Human (Christine Glass, 1997). Glass’s debut aims itself squarely at the shiniest parts of the post-grunge alternative era. She looks like Shirley Manson on the cover, a resemblance that is born out by the record’s more electronic touches (especially the trip-hoppy “Shadows”). Her vocals more often recall Dolores O’Riordan, a cheerier Alanis Morrisette, or perhaps a crunchier Sheryl Crow—the single “Crazy All Around” certainly adopts the spoken-word verses of “All I Wanna Do.” There are also a number of songs, like “Waves,” that verge on adult contemporary—no doubt a product of the Christian radio of the era, which didn’t have a lot of space for rock artists, particularly not female rock artists. I think the second half of the album is pretty tedious, but my wife loves Human, danced around our apartment when I played it for her, and wishes she’d had the CD in 1997.


THE DISCOUNT BIN

Skywire (Common Children, 1996). I had remembered Common Children’s debut as rather typical grunge in the Nirvana/Bush mode—and some of the songs (especially “Man” and “Hate” are just that). But there are more glimpses of things to come than I had thought. The second song, “Wishing Well,” could have appeared on Delicate Fade, and the chiming, echoing guitars at the beginning of “Dual Lens” prefigure Byrd’s work with the Choir and Hammock. Even so, Skywire is mostly by-the-numbers mid-‘90s angst, especially the vocals, which largely fail to impart any memorable melodies. Andrew Thompson’s bass is great, and there are flashes of brilliance in the guitar work, but Skywire can’t transcend its genre.

 

FOR FANS ONLY

Open Wide This Window (GlassByrd, 2003). Unfortunately, Glassbyrd’s only album is rife with the sort of glossy pop/rock worship that dominated Christian radio at the time. (Maybe it still does—the only time I hear Christian radio is when I walk past by college cafeteria, and it usually makes me move faster.) It’s nice to hear Christine Glass sing lead on a few songs, but other than that, Open Wide This Window is at its best when it sounds like a lighter, less-interesting version of Common Children—as on the opening two tracks, “This Window” and “Tonight (I Want to Live in Your World).” Damning with faint praise, indeed.


GREATEST HITS, ETC.

With only six albums between the two of them, Byrd and Glass have no need for a greatest hits collection.


LIVE ALBUMS

Common Children put out a limited-edition live album, Setlist, between Skywire and Delicate Fade.
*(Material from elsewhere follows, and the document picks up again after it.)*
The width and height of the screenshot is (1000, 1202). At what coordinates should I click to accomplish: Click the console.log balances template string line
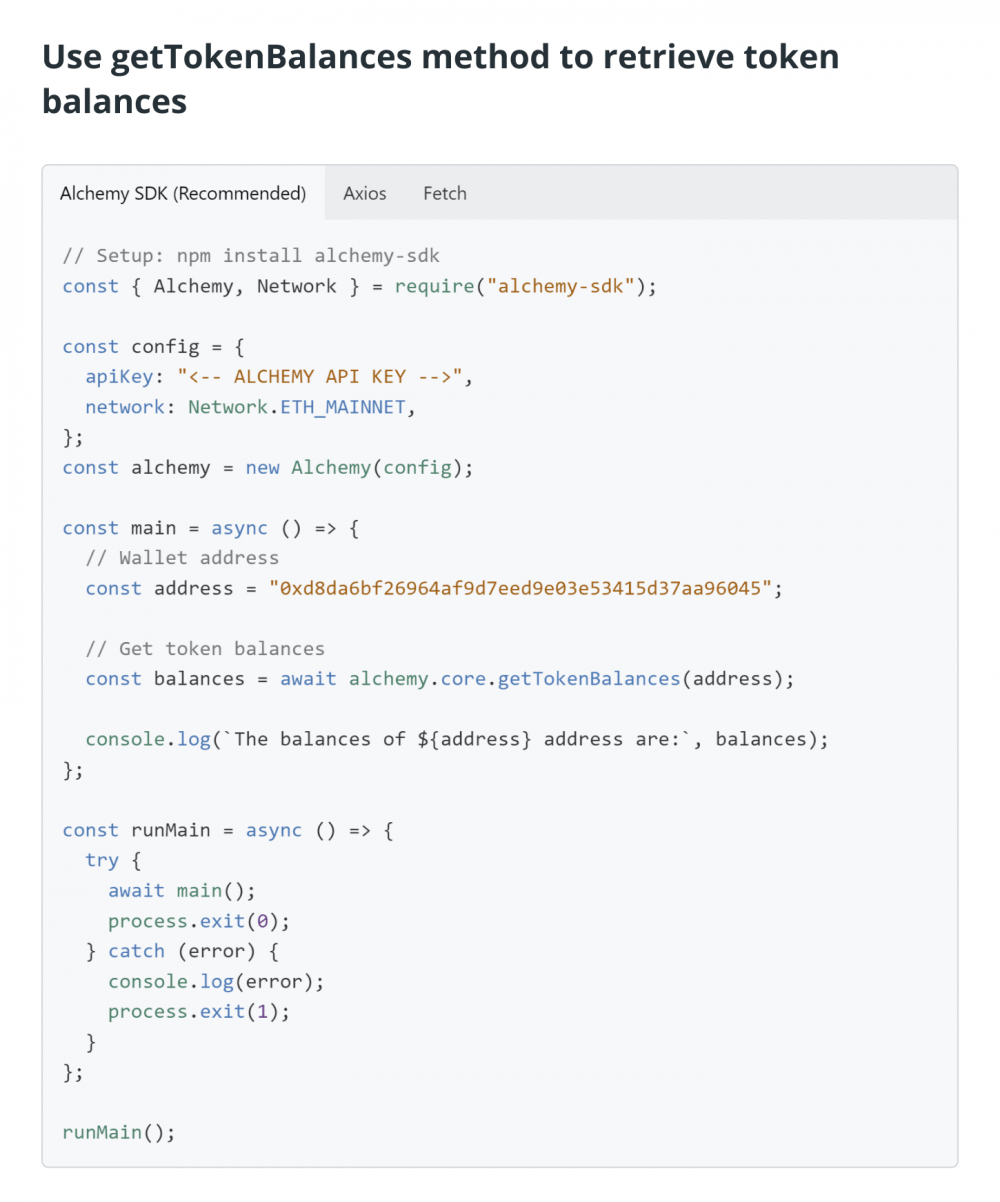[458, 739]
It’s so rare that not only have I never heard it, I can’t even find a track listing on the internet–but Wikipedia says that it features the entire Skywire album and two songs from Delicate Fade.


SIDE PROJECTS

Byrd and Glass’s most notable “side project” is their work with the Choir. Byrd has been a full-time member since the release of O How the Mighty Have Fallen in 2005, and Glass has, I believe, sung on every record since 2000’s Flap Your Wings, including Live and on the Wing in Music City, where she gets off a zinger about the band between songs. Byrd has also played in the ambient/post-rock group Hammock for a decade, along with Glass and several other members of Common Children.